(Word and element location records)

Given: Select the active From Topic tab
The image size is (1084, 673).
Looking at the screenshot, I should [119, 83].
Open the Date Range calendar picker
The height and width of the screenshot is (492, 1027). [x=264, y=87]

---

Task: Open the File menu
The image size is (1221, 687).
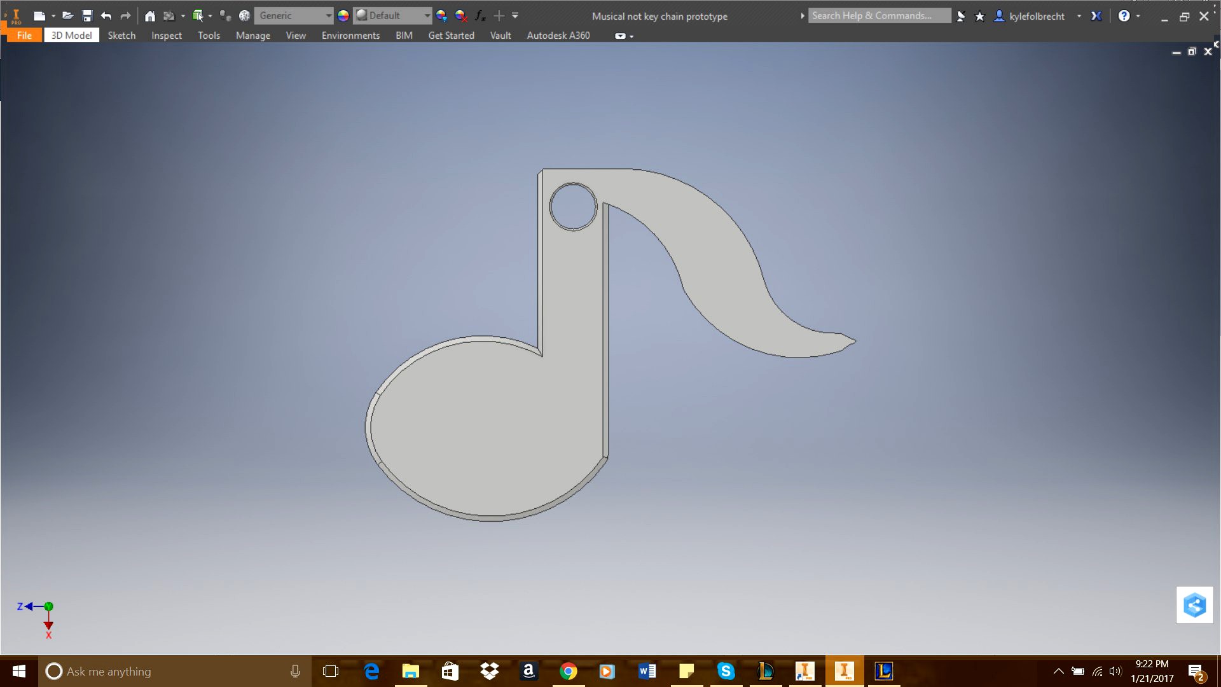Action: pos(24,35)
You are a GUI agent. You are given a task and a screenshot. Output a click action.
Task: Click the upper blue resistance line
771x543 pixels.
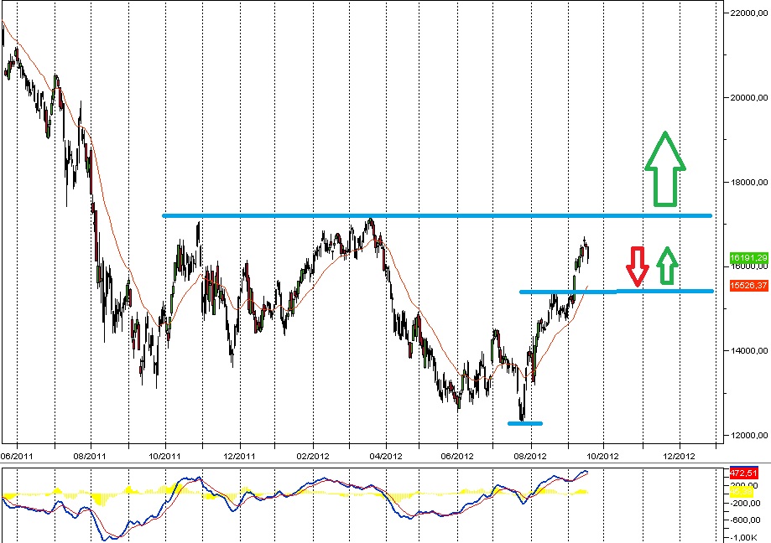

...

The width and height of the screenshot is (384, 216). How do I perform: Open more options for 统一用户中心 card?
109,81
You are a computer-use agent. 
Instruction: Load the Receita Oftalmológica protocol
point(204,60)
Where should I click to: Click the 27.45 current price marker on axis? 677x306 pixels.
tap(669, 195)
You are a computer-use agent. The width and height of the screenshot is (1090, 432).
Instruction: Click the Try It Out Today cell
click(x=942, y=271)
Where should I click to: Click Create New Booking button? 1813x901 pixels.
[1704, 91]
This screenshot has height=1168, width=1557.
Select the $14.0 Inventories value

WHAT THE EXERCISE ASKS. Please edit everything from the line containing "Given: Select the active From Topic tab" down to the line containing "The height and", changing "calendar picker" to "date selector" and leaving all else untouched. Return only those lines.

WRITTEN RESPONSE.
Given: Select the active From Topic tab
The image size is (1084, 673).
Looking at the screenshot, I should [119, 83].
Open the Date Range date selector
The height and width of the screenshot is (492, 1027). [x=264, y=87]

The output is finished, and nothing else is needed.